EXERCISE OBJECTIVE:
Copy out every item below exactly as it appears, line for line.

___ TASK DATA ___

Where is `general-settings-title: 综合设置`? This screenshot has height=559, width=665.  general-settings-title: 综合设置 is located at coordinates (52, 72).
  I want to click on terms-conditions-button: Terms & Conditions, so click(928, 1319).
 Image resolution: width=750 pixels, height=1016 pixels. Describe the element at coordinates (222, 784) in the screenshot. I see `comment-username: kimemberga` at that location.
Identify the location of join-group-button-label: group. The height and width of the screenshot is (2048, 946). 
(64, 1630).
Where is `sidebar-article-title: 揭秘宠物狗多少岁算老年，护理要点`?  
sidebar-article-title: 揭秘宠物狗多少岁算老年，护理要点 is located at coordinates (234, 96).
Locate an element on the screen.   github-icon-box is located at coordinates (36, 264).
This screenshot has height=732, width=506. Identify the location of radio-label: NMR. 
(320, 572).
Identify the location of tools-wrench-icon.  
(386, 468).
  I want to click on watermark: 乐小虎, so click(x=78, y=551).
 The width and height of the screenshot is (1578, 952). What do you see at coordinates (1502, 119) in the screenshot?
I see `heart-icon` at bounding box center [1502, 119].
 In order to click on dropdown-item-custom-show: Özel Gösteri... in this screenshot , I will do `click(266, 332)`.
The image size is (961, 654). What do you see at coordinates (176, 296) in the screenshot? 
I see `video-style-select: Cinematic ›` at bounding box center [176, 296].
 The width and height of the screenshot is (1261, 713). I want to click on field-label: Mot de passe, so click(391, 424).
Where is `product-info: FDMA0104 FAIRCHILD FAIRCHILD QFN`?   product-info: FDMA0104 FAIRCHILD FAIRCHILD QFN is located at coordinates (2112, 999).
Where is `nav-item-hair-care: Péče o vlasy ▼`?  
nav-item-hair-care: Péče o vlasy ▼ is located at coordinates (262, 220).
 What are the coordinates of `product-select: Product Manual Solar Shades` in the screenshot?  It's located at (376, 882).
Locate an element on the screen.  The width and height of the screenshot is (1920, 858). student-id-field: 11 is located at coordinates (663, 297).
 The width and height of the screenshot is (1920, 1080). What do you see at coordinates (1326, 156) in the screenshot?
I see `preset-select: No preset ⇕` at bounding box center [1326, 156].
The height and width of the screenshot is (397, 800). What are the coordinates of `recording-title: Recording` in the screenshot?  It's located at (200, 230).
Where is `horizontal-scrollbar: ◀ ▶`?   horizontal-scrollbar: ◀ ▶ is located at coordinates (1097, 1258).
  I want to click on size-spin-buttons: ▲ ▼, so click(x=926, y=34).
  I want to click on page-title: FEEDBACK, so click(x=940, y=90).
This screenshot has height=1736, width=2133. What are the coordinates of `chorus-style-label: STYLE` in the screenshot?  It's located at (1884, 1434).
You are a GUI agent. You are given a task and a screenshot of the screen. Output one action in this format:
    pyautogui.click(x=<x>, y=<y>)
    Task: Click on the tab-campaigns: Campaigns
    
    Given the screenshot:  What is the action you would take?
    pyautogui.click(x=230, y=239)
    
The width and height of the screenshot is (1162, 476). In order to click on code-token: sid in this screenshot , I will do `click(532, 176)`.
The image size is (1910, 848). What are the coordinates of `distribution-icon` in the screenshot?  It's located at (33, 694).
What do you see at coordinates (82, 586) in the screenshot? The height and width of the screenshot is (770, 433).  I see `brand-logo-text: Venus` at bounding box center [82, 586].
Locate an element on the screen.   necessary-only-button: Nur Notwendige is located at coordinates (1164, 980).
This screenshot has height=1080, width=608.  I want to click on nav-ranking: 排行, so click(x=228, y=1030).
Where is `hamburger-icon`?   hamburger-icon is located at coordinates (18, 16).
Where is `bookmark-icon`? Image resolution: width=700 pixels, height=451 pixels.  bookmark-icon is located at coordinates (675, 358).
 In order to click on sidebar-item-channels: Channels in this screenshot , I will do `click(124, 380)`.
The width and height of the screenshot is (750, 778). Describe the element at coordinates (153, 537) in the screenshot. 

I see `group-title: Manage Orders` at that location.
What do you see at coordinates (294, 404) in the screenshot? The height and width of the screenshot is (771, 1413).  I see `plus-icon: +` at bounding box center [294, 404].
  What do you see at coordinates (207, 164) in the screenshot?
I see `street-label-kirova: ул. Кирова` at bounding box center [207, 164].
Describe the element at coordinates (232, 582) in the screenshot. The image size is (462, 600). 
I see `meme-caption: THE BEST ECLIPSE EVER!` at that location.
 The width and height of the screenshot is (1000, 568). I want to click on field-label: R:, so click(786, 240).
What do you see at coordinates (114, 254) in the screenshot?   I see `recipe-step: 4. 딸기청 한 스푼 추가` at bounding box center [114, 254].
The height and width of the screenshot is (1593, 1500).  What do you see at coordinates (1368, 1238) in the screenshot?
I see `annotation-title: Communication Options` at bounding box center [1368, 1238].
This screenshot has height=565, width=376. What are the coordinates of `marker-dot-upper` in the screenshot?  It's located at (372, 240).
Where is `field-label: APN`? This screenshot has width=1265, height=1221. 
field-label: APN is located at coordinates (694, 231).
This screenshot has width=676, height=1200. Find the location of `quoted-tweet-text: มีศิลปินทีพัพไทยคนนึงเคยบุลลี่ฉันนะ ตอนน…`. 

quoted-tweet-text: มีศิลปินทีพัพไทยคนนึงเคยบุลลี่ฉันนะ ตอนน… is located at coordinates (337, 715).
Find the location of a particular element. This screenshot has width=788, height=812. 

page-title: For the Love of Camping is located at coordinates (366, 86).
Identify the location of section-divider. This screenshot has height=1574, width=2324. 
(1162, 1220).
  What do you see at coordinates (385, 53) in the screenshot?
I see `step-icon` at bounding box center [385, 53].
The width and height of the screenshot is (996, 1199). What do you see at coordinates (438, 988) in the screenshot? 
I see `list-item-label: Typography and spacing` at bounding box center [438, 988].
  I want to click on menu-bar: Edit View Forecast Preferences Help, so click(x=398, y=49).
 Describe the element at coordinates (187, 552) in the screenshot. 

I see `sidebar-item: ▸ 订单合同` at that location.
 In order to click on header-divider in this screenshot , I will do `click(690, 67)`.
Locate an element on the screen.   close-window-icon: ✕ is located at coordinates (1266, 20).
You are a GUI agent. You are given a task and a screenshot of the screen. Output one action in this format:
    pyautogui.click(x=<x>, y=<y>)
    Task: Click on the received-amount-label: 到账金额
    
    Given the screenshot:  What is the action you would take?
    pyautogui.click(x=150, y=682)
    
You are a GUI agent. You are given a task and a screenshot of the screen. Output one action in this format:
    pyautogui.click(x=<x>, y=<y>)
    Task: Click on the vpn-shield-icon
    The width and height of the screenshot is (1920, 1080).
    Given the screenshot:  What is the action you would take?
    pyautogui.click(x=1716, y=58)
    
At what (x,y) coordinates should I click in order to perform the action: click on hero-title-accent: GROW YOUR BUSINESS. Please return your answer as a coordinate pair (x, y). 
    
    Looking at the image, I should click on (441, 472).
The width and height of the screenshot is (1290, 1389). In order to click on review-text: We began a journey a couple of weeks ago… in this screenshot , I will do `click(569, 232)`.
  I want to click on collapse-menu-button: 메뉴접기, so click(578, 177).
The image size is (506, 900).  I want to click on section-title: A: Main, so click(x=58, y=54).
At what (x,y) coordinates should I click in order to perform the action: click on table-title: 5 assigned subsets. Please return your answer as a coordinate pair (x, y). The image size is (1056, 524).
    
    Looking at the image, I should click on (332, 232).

___

YOUR SOLUTION:
Where is `general-settings-title: 综合设置`? This screenshot has height=559, width=665.  general-settings-title: 综合设置 is located at coordinates (52, 72).
  I want to click on terms-conditions-button: Terms & Conditions, so click(928, 1319).
 Image resolution: width=750 pixels, height=1016 pixels. Describe the element at coordinates (222, 784) in the screenshot. I see `comment-username: kimemberga` at that location.
Identify the location of join-group-button-label: group. The height and width of the screenshot is (2048, 946). 
(64, 1630).
Where is `sidebar-article-title: 揭秘宠物狗多少岁算老年，护理要点`?  
sidebar-article-title: 揭秘宠物狗多少岁算老年，护理要点 is located at coordinates (234, 96).
Locate an element on the screen.   github-icon-box is located at coordinates (36, 264).
This screenshot has height=732, width=506. Identify the location of radio-label: NMR. 
(320, 572).
Identify the location of tools-wrench-icon.  
(386, 468).
  I want to click on watermark: 乐小虎, so click(x=78, y=551).
 The width and height of the screenshot is (1578, 952). What do you see at coordinates (1502, 119) in the screenshot?
I see `heart-icon` at bounding box center [1502, 119].
 In order to click on dropdown-item-custom-show: Özel Gösteri... in this screenshot , I will do `click(266, 332)`.
The image size is (961, 654). What do you see at coordinates (176, 296) in the screenshot? 
I see `video-style-select: Cinematic ›` at bounding box center [176, 296].
 The width and height of the screenshot is (1261, 713). I want to click on field-label: Mot de passe, so click(391, 424).
Where is `product-info: FDMA0104 FAIRCHILD FAIRCHILD QFN`?   product-info: FDMA0104 FAIRCHILD FAIRCHILD QFN is located at coordinates (2112, 999).
Where is `nav-item-hair-care: Péče o vlasy ▼`?  
nav-item-hair-care: Péče o vlasy ▼ is located at coordinates (262, 220).
 What are the coordinates of `product-select: Product Manual Solar Shades` in the screenshot?  It's located at (376, 882).
Locate an element on the screen.  The width and height of the screenshot is (1920, 858). student-id-field: 11 is located at coordinates (663, 297).
 The width and height of the screenshot is (1920, 1080). What do you see at coordinates (1326, 156) in the screenshot?
I see `preset-select: No preset ⇕` at bounding box center [1326, 156].
The height and width of the screenshot is (397, 800). What are the coordinates of `recording-title: Recording` in the screenshot?  It's located at (200, 230).
Where is `horizontal-scrollbar: ◀ ▶`?   horizontal-scrollbar: ◀ ▶ is located at coordinates (1097, 1258).
  I want to click on size-spin-buttons: ▲ ▼, so click(x=926, y=34).
  I want to click on page-title: FEEDBACK, so click(x=940, y=90).
This screenshot has height=1736, width=2133. What are the coordinates of `chorus-style-label: STYLE` in the screenshot?  It's located at (1884, 1434).
You are a GUI agent. You are given a task and a screenshot of the screen. Output one action in this format:
    pyautogui.click(x=<x>, y=<y>)
    Task: Click on the tab-campaigns: Campaigns
    
    Given the screenshot:  What is the action you would take?
    pyautogui.click(x=230, y=239)
    
The width and height of the screenshot is (1162, 476). In order to click on code-token: sid in this screenshot , I will do `click(532, 176)`.
The image size is (1910, 848). What are the coordinates of `distribution-icon` in the screenshot?  It's located at (33, 694).
What do you see at coordinates (82, 586) in the screenshot? The height and width of the screenshot is (770, 433).  I see `brand-logo-text: Venus` at bounding box center [82, 586].
Locate an element on the screen.   necessary-only-button: Nur Notwendige is located at coordinates (1164, 980).
This screenshot has height=1080, width=608.  I want to click on nav-ranking: 排行, so click(x=228, y=1030).
Where is `hamburger-icon`?   hamburger-icon is located at coordinates (18, 16).
Where is `bookmark-icon`? Image resolution: width=700 pixels, height=451 pixels.  bookmark-icon is located at coordinates (675, 358).
 In order to click on sidebar-item-channels: Channels in this screenshot , I will do `click(124, 380)`.
The width and height of the screenshot is (750, 778). Describe the element at coordinates (153, 537) in the screenshot. 

I see `group-title: Manage Orders` at that location.
What do you see at coordinates (294, 404) in the screenshot? The height and width of the screenshot is (771, 1413).  I see `plus-icon: +` at bounding box center [294, 404].
  What do you see at coordinates (207, 164) in the screenshot?
I see `street-label-kirova: ул. Кирова` at bounding box center [207, 164].
Describe the element at coordinates (232, 582) in the screenshot. The image size is (462, 600). 
I see `meme-caption: THE BEST ECLIPSE EVER!` at that location.
 The width and height of the screenshot is (1000, 568). I want to click on field-label: R:, so click(786, 240).
What do you see at coordinates (114, 254) in the screenshot?   I see `recipe-step: 4. 딸기청 한 스푼 추가` at bounding box center [114, 254].
The height and width of the screenshot is (1593, 1500).  What do you see at coordinates (1368, 1238) in the screenshot?
I see `annotation-title: Communication Options` at bounding box center [1368, 1238].
This screenshot has height=565, width=376. What are the coordinates of `marker-dot-upper` in the screenshot?  It's located at (372, 240).
Where is `field-label: APN`? This screenshot has width=1265, height=1221. 
field-label: APN is located at coordinates (694, 231).
This screenshot has width=676, height=1200. Find the location of `quoted-tweet-text: มีศิลปินทีพัพไทยคนนึงเคยบุลลี่ฉันนะ ตอนน…`. 

quoted-tweet-text: มีศิลปินทีพัพไทยคนนึงเคยบุลลี่ฉันนะ ตอนน… is located at coordinates (337, 715).
Find the location of a particular element. This screenshot has width=788, height=812. 

page-title: For the Love of Camping is located at coordinates (366, 86).
Identify the location of section-divider. This screenshot has height=1574, width=2324. 
(1162, 1220).
  What do you see at coordinates (385, 53) in the screenshot?
I see `step-icon` at bounding box center [385, 53].
The width and height of the screenshot is (996, 1199). What do you see at coordinates (438, 988) in the screenshot? 
I see `list-item-label: Typography and spacing` at bounding box center [438, 988].
  I want to click on menu-bar: Edit View Forecast Preferences Help, so click(x=398, y=49).
 Describe the element at coordinates (187, 552) in the screenshot. 

I see `sidebar-item: ▸ 订单合同` at that location.
 In order to click on header-divider in this screenshot , I will do `click(690, 67)`.
Locate an element on the screen.   close-window-icon: ✕ is located at coordinates (1266, 20).
You are a GUI agent. You are given a task and a screenshot of the screen. Output one action in this format:
    pyautogui.click(x=<x>, y=<y>)
    Task: Click on the received-amount-label: 到账金额
    
    Given the screenshot:  What is the action you would take?
    pyautogui.click(x=150, y=682)
    
You are a GUI agent. You are given a task and a screenshot of the screen. Output one action in this format:
    pyautogui.click(x=<x>, y=<y>)
    Task: Click on the vpn-shield-icon
    The width and height of the screenshot is (1920, 1080).
    Given the screenshot:  What is the action you would take?
    pyautogui.click(x=1716, y=58)
    
At what (x,y) coordinates should I click in order to perform the action: click on hero-title-accent: GROW YOUR BUSINESS. Please return your answer as a coordinate pair (x, y). 
    
    Looking at the image, I should click on (441, 472).
The width and height of the screenshot is (1290, 1389). In order to click on review-text: We began a journey a couple of weeks ago… in this screenshot , I will do `click(569, 232)`.
  I want to click on collapse-menu-button: 메뉴접기, so click(578, 177).
The image size is (506, 900).  I want to click on section-title: A: Main, so click(x=58, y=54).
At what (x,y) coordinates should I click in order to perform the action: click on table-title: 5 assigned subsets. Please return your answer as a coordinate pair (x, y). The image size is (1056, 524).
    
    Looking at the image, I should click on (332, 232).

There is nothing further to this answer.